Il recommande toujours à ses collaborateurs : notre cuisine doit être simple avec très peu d'étapes, avec des temps de cuisson courts pour respecter religieusement la matière première, à l'état pur, sans que les combinaisons n'en altèrent le sens. Comment je déguste un plat en phase expérimentale avec mes garçons il faut comprendre ingrédient par ingrédient puis on peut le goûter pour la façon dont il a été conçu pour le respecter. « Ma cuisine est technique, puis raffinement des matières premières puis territoire ». Son credo est « la simplicité dans le plat, dans le traitement des ingrédients, ne pas dénaturer la matière première, ne pas la déformer, mais la travailler avec le plus grand respect et la servir de la manière la plus simple possible mais avec beaucoup de technique ». C'est ainsi que naissent de véritables chefs-d'œuvre d'équilibre tels que les raviolis à la ricotta avec sauce à l'agneau rouge, chocolat amer, plaques de sucre et d'épices, un plat ancien de la campagne de Raguse ou comme Rouleau de poulet, oignons verts cuits au four, purée de haricots verts à la cannelle et gaufrette de focaccia parfumée de Tonda Iblea un plat d'origine pauvre et simple qui a été préparé dans la campagne de Raguse lorsque le printemps a explosé dans les champs, à travers ses couleurs et ses légumes de saison.
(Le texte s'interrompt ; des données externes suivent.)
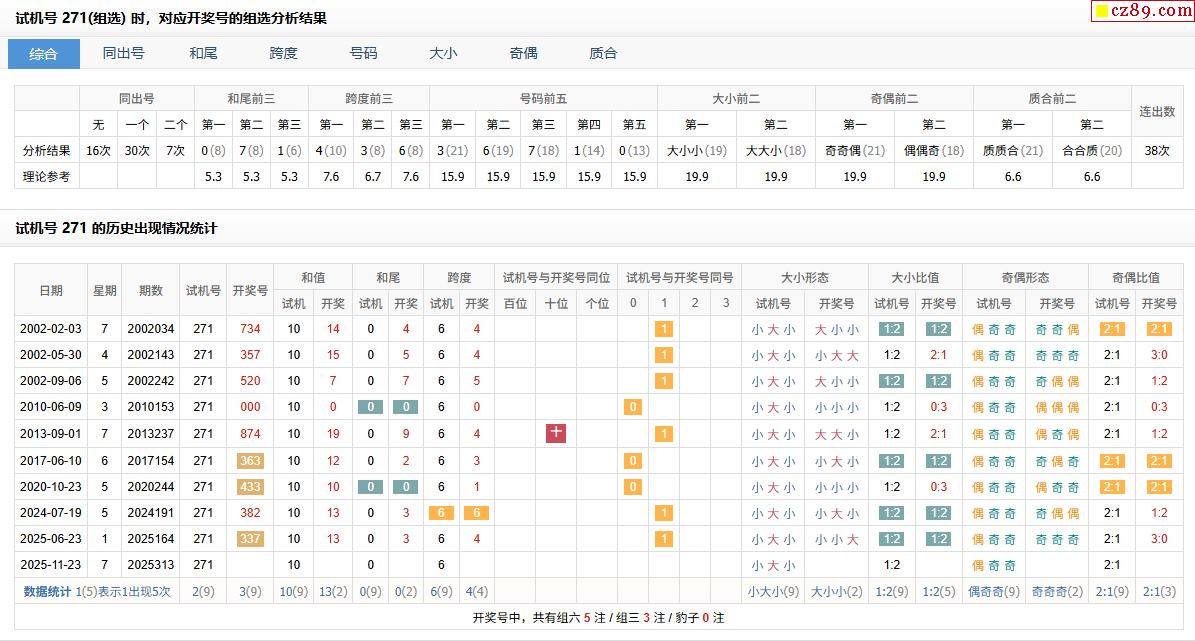Select the period number 2025313 cell
The width and height of the screenshot is (1195, 641).
[x=151, y=565]
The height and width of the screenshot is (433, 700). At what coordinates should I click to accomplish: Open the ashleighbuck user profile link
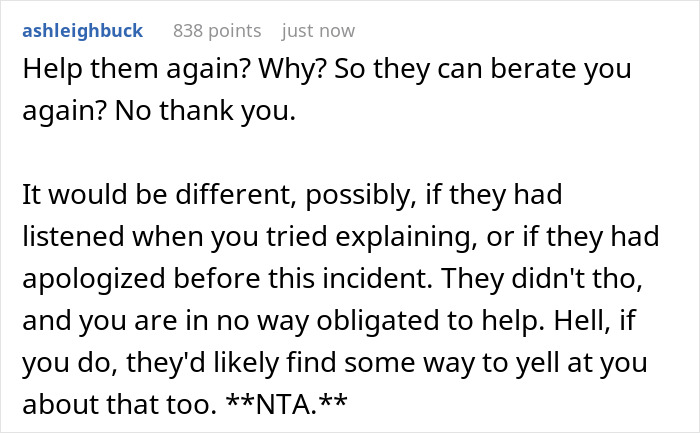[82, 31]
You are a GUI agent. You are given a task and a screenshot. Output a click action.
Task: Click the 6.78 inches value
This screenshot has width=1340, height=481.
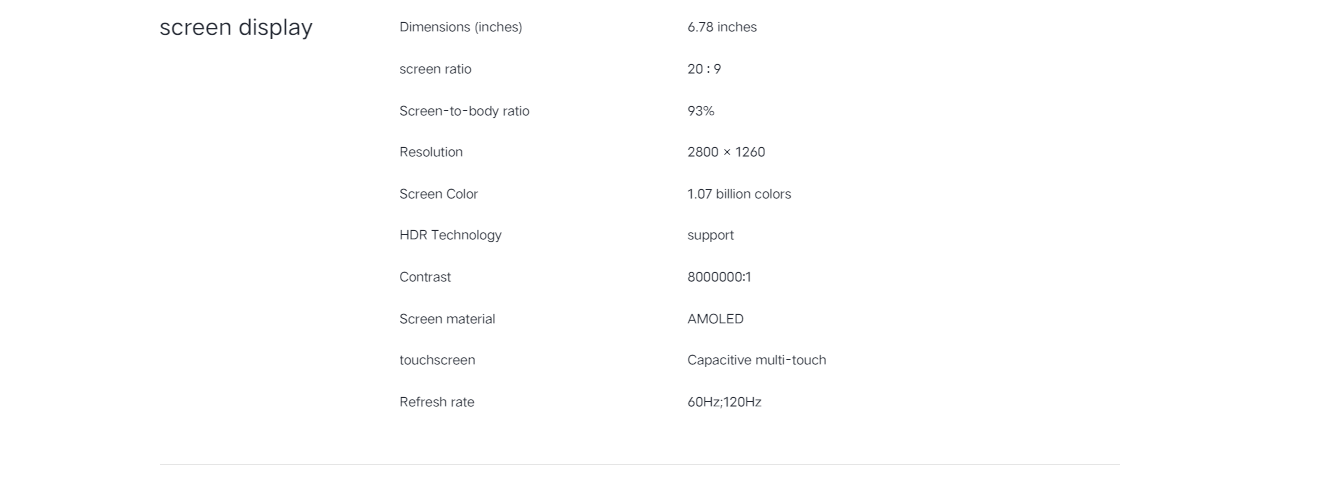click(722, 27)
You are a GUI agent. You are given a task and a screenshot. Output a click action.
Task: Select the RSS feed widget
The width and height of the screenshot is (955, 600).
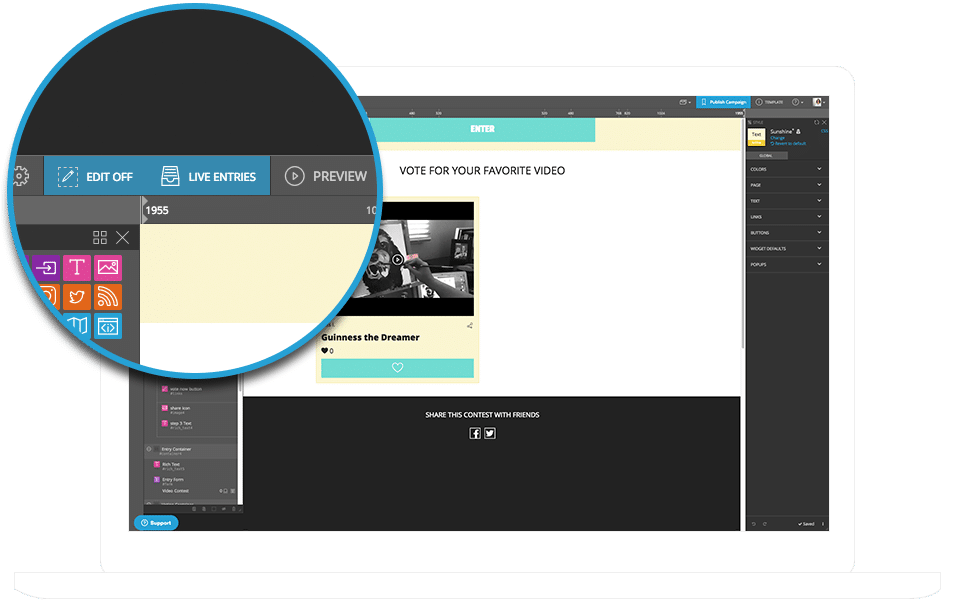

Et puisque nous parlons du territoire, que diriez-vous d'un Arancino di Cuturro farci de Ragusano primo sale, sanapo, pain rassis au chocolat amer et sauce tomate verte, qui ressemble à une promenade immergée dans les senteurs d'un champ de blé ?
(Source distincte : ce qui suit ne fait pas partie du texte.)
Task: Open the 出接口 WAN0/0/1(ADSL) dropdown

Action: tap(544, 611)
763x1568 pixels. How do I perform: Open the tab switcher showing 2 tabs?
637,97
Il aime considérer sa cuisine comme un laboratoire expérimental, où l'on expérimente, invente, ose, étudie mille préparations, goûte et harmonise. Ainsi, il arrive, et ce n'est pas rare, qu'un plat réussi naisse d'une comparaison chorale où chacun des participants apporte sa contribution, son expérience, son imaginaire et ses sensations. 

Il devait voler haut et il a réussi. En 2008, il a été médaillé d'argent au concours de la Coupe d'Europe de la restauration à Mulhouse, en France, le seul chef choisi pour représenter l'Italie. En 2010 il participe au "Bocuse d'Or", mais surtout en 2010 vient la grande reconnaissance de l'étoile Michelin, toujours maintenue à ce jour. « Quand une légitimité importante comme celle-ci arrive, on se rend compte que la figure et le professionnalisme du chef sont très importants – dit-il avec sa propre générosité – comme toute la brigade et le personnel de salle : seule la combinaison parfaite de tous les protagonistes permet le réalisation d'objectifs importants. Des objectifs qu'il a été possible d'atteindre grâce à la clairvoyance de Mauro Malandrino qui a immédiatement senti la nécessité de donner à la structure une nouvelle identité, orientant La Fenice vers des objectifs importants à atteindre, comme elle l'a été". Et maintenant? Il ne reste plus qu'à attendre les autres objectifs.